Breaking The Sternum During Heart Surgery Using A Median Sternotomy
A median sternotomy is a type of surgical procedure in which a vertical inline incision is made along the sternum, after which the sternum itself is divided, or “cracked”.
Breaking the sternum provides access to the heart and lungs for surgical procedures such as heart transplants and corrective surgery for defects including heart valve repair and heart valve replacement operations.
My Sternum Incision Healing One Week After Surgery
Interestingly, the term median sternotomy is often mistakenly referred to as "open-heart surgery". Open heart surgery involves the incision of the pericadium and many median sternotomy procedures do not require this.
In the case of heart valve surgery, however, the pericardium is pierced and the procedure is appropriately referred to as an “open-heart”. Open heart surgery typically involves the use of a cardiac pump, also known as a heart-lung machine, while the patient's heart is stopped.
Once the defective heart valve is either repaired or replaced, the heart is restarted. Like any other broken bone, the sternum requires time to heal. While each patient heals at their own rate, many cardiothoracic surgeons typically estimate that a broken sternum will heal in a six-to-nine week timeframe. Please remember, that healing is a personal process.

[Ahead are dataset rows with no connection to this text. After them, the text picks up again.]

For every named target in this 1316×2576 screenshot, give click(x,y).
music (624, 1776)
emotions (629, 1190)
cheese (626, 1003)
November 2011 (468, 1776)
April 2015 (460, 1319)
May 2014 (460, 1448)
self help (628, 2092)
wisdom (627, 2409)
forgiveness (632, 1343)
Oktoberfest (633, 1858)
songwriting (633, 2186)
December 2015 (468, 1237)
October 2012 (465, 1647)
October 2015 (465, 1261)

Infection and complications after median sternotomy?
Infection resulting from wound complications has been sited as a small issue with the median sternotomy procedure. In a recent study of of 9,279 sternotomies performed during a period of 2½ years, 61 (0.66%) patients developed significant wound complications. Of these, 58 (95.1%) survived. Sternal infection occurred in 36 patients (0.39%). Predisposing factors included chronic obstructive pulmonary disease, diabetes mellitus, obesity, closed chest massage, prolonged assisted ventilation, and excessive bleeding after operation.